The dealer seems surprised by the smell when I let them know.  First they told me to run it for 6 hours and the smell would go away.  After I ran it for 12 hours, I called and told them the smell hasn't gone away and they told me to open the doors and windows and run it for 24 more hours! 

Any advice would be greatly appreciated!  Thank you.


----------



## smoke show (Dec 10, 2010)

have you ran it on the highest setting to fully cure paint/sealer etc ?


----------



## TomG (Dec 10, 2010)

There are 4 "temperature" controls: Low, Med, High, and "Quadra-Fire".  I ran it on High for about half of the time its been used, say 8 hours.  Perhaps I should try the "Quadra-Fire" setting.  To be honest, I never put the stove on that setting and never had a problem with fumes before the stove was re-vented...


----------



## fallsfire36 (Dec 11, 2010)

You need to fire it hot to cure the "stuff".  Generally, each time you run it hotter than the last, you will smell the smell.  Good luck.


----------



## Fsappo (Dec 11, 2010)

We only install about 10-12 pellet stoves a year and we seal our pipe with mill pak.  We tell customer burn the stove on high with the windows open for 5 hours.  Never had anyone complain of smells after that initial burn off.


----------



## whippingwater (Dec 11, 2010)

You need to take the pellets out of the bag.


----------



## krooser (Dec 12, 2010)

whippingwater said:
			
		

> You need to take the pellets out of the bag.



Good point from up dere in da UP, hey?


----------



## littlesmokey (Dec 12, 2010)

I read the thread heading and had the same thought as many above.
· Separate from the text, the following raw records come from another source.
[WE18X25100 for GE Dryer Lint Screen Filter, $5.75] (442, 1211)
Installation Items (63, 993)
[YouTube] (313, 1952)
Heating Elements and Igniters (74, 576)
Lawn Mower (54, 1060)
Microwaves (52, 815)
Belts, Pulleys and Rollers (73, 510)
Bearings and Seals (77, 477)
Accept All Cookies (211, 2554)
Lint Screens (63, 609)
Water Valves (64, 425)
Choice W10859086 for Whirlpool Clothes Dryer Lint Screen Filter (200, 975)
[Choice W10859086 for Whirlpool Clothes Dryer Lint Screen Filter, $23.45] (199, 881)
I don't think you have a paint cure problem, as most high temp aint have a solvent smell while curing, but not like burning plastic. Seriously, trace the exhaust. Sounds to me like there is a contact issue with the pipe and something from your remodel. Personally, I wouldn't ramp my stove to high with a possible contact problem. trace the outlet from top to bottom and make sure someone didn't do something stupid to put plastic down to protect a surface from dust. Next if you have kids, check that the stove hasn't become a hiding place for plastic toys.


----------